_AIM OF THE TASK:_
Your task is to copy each line in the listing that includes the word "will".

_MATERIAL PROVIDED:_

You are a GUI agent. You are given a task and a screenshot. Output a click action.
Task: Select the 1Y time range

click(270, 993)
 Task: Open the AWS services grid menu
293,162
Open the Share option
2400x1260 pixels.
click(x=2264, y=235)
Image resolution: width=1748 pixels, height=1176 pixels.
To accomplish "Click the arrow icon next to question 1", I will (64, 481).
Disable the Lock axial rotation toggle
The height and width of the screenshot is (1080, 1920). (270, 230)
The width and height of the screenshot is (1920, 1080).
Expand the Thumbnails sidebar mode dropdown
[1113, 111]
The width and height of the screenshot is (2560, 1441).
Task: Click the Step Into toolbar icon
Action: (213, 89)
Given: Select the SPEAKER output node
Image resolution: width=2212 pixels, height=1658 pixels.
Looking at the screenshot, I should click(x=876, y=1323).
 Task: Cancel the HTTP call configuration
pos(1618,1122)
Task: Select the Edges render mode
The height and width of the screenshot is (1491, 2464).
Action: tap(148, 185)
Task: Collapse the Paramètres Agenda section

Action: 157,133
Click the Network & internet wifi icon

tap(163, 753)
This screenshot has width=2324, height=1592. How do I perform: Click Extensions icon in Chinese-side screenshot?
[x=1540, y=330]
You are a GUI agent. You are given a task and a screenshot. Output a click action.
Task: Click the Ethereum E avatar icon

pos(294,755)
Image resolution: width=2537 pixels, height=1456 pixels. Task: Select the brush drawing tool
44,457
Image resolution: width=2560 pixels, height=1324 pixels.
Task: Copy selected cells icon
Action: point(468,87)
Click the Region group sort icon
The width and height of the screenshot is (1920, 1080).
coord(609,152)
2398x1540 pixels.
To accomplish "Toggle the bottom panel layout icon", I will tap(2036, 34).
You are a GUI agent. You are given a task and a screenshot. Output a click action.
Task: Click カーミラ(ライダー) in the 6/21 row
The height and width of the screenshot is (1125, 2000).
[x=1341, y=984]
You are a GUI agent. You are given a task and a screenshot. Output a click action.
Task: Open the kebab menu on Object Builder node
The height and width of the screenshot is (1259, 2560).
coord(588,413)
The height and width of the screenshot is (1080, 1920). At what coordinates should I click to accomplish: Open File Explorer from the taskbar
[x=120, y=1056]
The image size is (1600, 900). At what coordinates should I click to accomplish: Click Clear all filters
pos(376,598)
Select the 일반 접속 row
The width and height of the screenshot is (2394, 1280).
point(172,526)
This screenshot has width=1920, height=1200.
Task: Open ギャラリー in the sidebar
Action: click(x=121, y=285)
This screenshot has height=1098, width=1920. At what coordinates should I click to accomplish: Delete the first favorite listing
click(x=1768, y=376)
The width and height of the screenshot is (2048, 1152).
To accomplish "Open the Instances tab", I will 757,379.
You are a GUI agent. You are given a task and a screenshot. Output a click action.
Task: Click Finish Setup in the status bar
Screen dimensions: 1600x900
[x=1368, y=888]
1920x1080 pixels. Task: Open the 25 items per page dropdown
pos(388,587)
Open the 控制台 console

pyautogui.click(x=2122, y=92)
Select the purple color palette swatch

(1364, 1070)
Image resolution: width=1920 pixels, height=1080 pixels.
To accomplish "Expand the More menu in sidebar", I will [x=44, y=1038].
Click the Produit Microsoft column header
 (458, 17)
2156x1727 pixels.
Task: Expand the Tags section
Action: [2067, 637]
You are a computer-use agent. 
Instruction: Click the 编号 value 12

_RESPONSE FOR THIS EXERCISE:_
To accomplish "Click the arrow icon next to question 1", I will (64, 481).
To accomplish "Toggle the bottom panel layout icon", I will tap(2036, 34).
To accomplish "Open the Instances tab", I will 757,379.
To accomplish "Expand the More menu in sidebar", I will [x=44, y=1038].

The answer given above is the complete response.